**Text block**
**********
Châtel resort - Portes du Soleil ski area
Châtel in Val d’Abondance
Châtel is an alpine village nestled at 1200m altitude in the deep of the Val d'Abondance, in Chablais.
This French region shares a border with the Swiss Canton of Valais.
This remarkable situation led Châtel to become one of the 12 ski resorts of the Portes du Soleil.
Considered a mid-mountain resort, Châtel also attracts hiking enthusiasts during the summer.
It indeed offers an impressive number of hiking trails, many of which are straddling France and Switzerland.
The river Dranse d'Abondance carved the 25km long valley that links Chevenoz to Châtel.
This valley is the former Canton d’Abondance, which once was part of the historic Savoy.
Many think that the valley was named abundance for its lush meadows, an ideal environment for the breeding of dairy cows.
The rich milk they produce indeed serves for the production of Fourme d’Abondance, a delicious cheese that was granted an AOC in 1990.
Others think that this word is of Burgundian origin.
Indeed, the first traces of recorded occupation date back to the 5th century, when a tribe driven out of Burgundy by the Huns, came to take refuge in the valley.
The undeniable Burgundian origin of many local names seems to corroborate this version.
The name Châtel, on the other hand, is Old French for castle and would suggest that the village was once fortified.
However, no physical trace nor recorded text - known to date – corroborates this.
Abbaye d’ Abondance
The Val d'Abondance is centered around the Abbaye d’Abondance.
The monks of the abbey of Saint Maurice d'Agaune founded a priory in La Chapelle d'Abondance in 1108.
The priory was granted the status of abbey shortly after and was transferred to Abondance.
Spared from destruction, it still has its original church, cloister and convent buildings.
It was also the first abbey of Savoy to be classified historic monument in 1875.
Finally, the Ministry of Culture and Communication awarded it also the Pays d'Art et d'Histoire de la Vallée d'Abondance label in 2003.
A spa town
Châtel was part of the Duchy of Savoy until 1860, when the latter was annexed to France.
The exploitation of wood and agriculture were the traditional activities.
However, this changed in the years that followed, when the discovery of a spring with sulfurous water triggered the development of hydrotherapy.
The first hotel therefore opened in the 1880s, initiating the development of summer tourism.
The smugglers of Châtel
Châtel’s common border with Switzerland triggered a parallel 'activity’ - smuggling!
**********
**Data shown**
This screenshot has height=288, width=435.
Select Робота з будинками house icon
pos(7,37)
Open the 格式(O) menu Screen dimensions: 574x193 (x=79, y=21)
**********
**Set problem**
Can you carry on the piece about Châtel from the point where it stops?

**Output for this exercise**
The villagers were indeed poor and struggled to make ends meet.
They found it very difficult to find work in a small village nestled in the deep end of the valley and entirely cut off the plain during the long winter months.
They survived on odd jobs; times were tough, so they became smugglers!
Tobacco contraband indeed allowed them to find the resources they needed to feed their families.
They would set off in the pitch of dark and silently sneak on the steep mountain paths, carrying their 30 kilos loads on the back.
Their destination was Switzerland, where they exchanged their tobacco for ham, bacon and honey.
However, smuggling was a real game of cat and mouse!
Customs officers were indeed also local mountaineers and therefore knew the passes as well as the smugglers.
They would take cover in the thick forest of spruces, sometimes waiting for endless hours in total darkness and cold in order to catch the smugglers.
Most of the time those were smarter and could get through without been caught.
However, the ‘smuggling era’ lasted about 30 years, from 1920 to 1950.
The advent of winter sports
In 1946, Châtel indeed took advantage of the advent of winter sports and invested in the teleski of Vonnes!
Since then, Châtel has been steadily modernizing and developing its skiing infrastructure.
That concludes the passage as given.